El templo de los boniatos en Almería fue la barraca de Mariana, en la Plaza de Abastos. En 1926, José Vizcaíno Zapata y su mujer, Mariana Fernández Nadal, abrieron un puesto de verdura, fruta y hortalizas. Desde los primeros años, fue ella, Mariana, la que estuvo al frente del negocio, dando la cara en el mostrador con el público, mientras que el marido siguió con sus ocupaciones profesionales: durante años fue encargado de una fábrica de esparto en la Avenida de la Estación y cuando llegó la República se convirtió en un destacado sindicalista. De 1936 a 1939, José Vizcaíno fue delegado de asistencia social para los comedores.
A pesar de la guerra, el puesto siguió abierto. Había semanas que apenas entraba género en la alhóndiga, pero aunque sólo fuera para vender unos kilos de patatas, la mesa de Mariana nunca cerraba, ni en los días de los bombardeos. Cuando terminó la guerra, José fue detenido por haber pertenecido al sindicato anarquista CNT y por colaboración con la República. Durante cinco años estuvo en prisión hasta que gracias a la mediación del militar Antonio Cuesta Moyano, pudo salir en libertad. El entonces Comandante, agradecido por la ayuda que José Vizcaíno le había prestado a su familia en los días de guerra, declaró a su favor para que pudiera salir de la cárcel. Confirmó ante un tribunal que el acusado no había cometido ningún delito y que en su época al frente de los comedores sociales ayudó a muchas familias sin mirar nunca su vinculación política.
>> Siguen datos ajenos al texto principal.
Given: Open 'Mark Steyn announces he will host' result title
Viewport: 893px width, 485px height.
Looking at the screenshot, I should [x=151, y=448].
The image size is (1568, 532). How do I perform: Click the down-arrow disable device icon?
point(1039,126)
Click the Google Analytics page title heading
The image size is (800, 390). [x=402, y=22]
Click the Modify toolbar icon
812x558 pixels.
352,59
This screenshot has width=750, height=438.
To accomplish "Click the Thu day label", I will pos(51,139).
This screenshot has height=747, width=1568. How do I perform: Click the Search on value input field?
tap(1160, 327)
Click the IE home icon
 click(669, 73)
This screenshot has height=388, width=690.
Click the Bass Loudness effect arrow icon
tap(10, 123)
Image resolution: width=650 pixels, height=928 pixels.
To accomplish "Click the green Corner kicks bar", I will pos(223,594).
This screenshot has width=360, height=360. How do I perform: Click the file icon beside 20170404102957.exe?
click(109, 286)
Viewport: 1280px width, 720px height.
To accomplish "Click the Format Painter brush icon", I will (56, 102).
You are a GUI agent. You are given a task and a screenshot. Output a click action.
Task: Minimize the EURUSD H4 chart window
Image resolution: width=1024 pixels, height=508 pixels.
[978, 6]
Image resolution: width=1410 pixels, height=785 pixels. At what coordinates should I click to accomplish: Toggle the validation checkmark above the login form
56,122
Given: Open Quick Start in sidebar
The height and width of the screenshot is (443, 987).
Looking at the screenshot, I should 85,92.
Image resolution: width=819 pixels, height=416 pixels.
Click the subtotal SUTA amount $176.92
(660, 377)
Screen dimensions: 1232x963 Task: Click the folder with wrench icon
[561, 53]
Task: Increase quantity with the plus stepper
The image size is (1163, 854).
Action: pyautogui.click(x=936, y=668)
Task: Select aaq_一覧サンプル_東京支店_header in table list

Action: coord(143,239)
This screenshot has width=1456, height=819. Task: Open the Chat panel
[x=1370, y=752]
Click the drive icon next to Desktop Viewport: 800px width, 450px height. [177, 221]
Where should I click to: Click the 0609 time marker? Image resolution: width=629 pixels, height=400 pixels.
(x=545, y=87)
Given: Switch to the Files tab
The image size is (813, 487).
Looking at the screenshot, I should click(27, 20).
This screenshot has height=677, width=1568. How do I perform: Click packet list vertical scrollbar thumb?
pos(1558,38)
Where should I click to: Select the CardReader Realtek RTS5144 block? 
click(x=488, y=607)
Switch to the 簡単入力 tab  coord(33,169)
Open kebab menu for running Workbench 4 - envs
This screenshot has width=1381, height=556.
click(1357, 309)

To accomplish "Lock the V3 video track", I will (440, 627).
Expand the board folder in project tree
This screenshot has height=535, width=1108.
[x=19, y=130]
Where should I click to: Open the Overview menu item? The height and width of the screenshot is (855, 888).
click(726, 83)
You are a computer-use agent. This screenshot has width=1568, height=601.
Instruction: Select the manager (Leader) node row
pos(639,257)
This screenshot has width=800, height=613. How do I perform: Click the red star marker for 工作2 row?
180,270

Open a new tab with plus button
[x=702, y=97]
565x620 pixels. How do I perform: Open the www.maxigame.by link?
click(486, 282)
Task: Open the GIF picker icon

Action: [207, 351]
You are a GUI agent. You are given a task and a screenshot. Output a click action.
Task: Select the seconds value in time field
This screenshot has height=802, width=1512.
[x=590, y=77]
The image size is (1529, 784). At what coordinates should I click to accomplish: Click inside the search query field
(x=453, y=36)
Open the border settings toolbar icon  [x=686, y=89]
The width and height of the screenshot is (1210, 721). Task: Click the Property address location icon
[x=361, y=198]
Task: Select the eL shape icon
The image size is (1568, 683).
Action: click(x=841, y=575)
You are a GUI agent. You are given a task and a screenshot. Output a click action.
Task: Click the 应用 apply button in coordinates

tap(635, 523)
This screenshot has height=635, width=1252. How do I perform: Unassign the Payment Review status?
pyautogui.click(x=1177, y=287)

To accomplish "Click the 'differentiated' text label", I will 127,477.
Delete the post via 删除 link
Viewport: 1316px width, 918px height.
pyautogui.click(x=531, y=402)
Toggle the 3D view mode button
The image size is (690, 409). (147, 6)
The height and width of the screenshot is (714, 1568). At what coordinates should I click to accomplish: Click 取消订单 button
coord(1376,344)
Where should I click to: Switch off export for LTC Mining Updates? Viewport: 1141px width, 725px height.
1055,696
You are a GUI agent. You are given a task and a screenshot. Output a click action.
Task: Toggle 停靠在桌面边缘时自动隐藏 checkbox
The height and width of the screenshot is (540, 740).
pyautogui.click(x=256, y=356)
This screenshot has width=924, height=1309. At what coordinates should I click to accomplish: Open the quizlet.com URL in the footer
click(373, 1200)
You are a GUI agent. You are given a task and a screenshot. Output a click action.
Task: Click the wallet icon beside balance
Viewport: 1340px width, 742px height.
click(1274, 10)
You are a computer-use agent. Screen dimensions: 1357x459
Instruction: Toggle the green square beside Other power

Su mujer, Mariana, también fue apresada, pero el puesto no cerró ni en los días en que el matrimonio estuvo cautivo porque sus hijos se encargaron de mantenerlo abierto. La posguerra fue muy dura para la familia, pero que gracias al puesto de la Plaza pudieron sobrevivir. Él se pegó al mostrador en 1946, al que estuvo ligado hasta su jubilación, en el año 1986.
En los tiempos del hambre, como a la alhóndiga llegaba el género por cuenta gotas, ellos se buscaban la vida haciendo incursiones furtivas en la Vega en busca de verdura fresca o dando viajes en bicicleta a Gádor para venirse cargados de naranjas. Otras veces tenían que acudir de madrugada a las inmediaciones del puerto porque había llegado aceite y había que descargarlo y repartirlo urgentemente. Así funcionaba el estraperlo de los pequeños vendedores de la Plaza. En el puesto de Mariana se realizaba un doble comercio: el oficial que se desarrollaba hasta las tres de la tarde en la mesa del Mercado Central bajo el exhaustivo y pegajoso control de los municipales, y el de tapadillo que se llevaba a cabo durante todo el día en el improvisado tenderete que se montaba en la casa que la familia habitaba en la Avenida de la Estación. Se trataba de un contrabando de subsistencia destinado a los pequeños comerciantes de la ciudad, que acudían a la casa de Mariana en busca del aceite, los pimientos, las naranjas y los tomates que no controlaba la oscura mano de la temida fiscalía. La imagen de los tenderos de barrio, cruzando el puente de la Estación al oscurecer para no ser vistos, montados en bicicleta o tirando de los viejos carrillos de tres ruedas, fue una de las estampas de la posguerra almeriense.
En el puesto de Mariana, durante los años más duros de la posguerra, el producto estrella fueron los benditos boniatos, bautizados por la gente como ‘los niños de la noche’, porque en la mayoría de las casas pobres de Almería no hubo más compañía en las largas noches de invierno que la de los humildes boniatos cocidos que tanta necesidad aliviaron.
Los boniatos venían en sacos desde Játiva y Carcagente, a veces con tanta carga de tierra en el fondo que los vendedores de la Plaza no tenían más remedio que hacer un guiño con la báscula para poder sacar alguna ganancia, esquivando la vigilancia de los municipales de la época, la pesadilla de los mercaderes.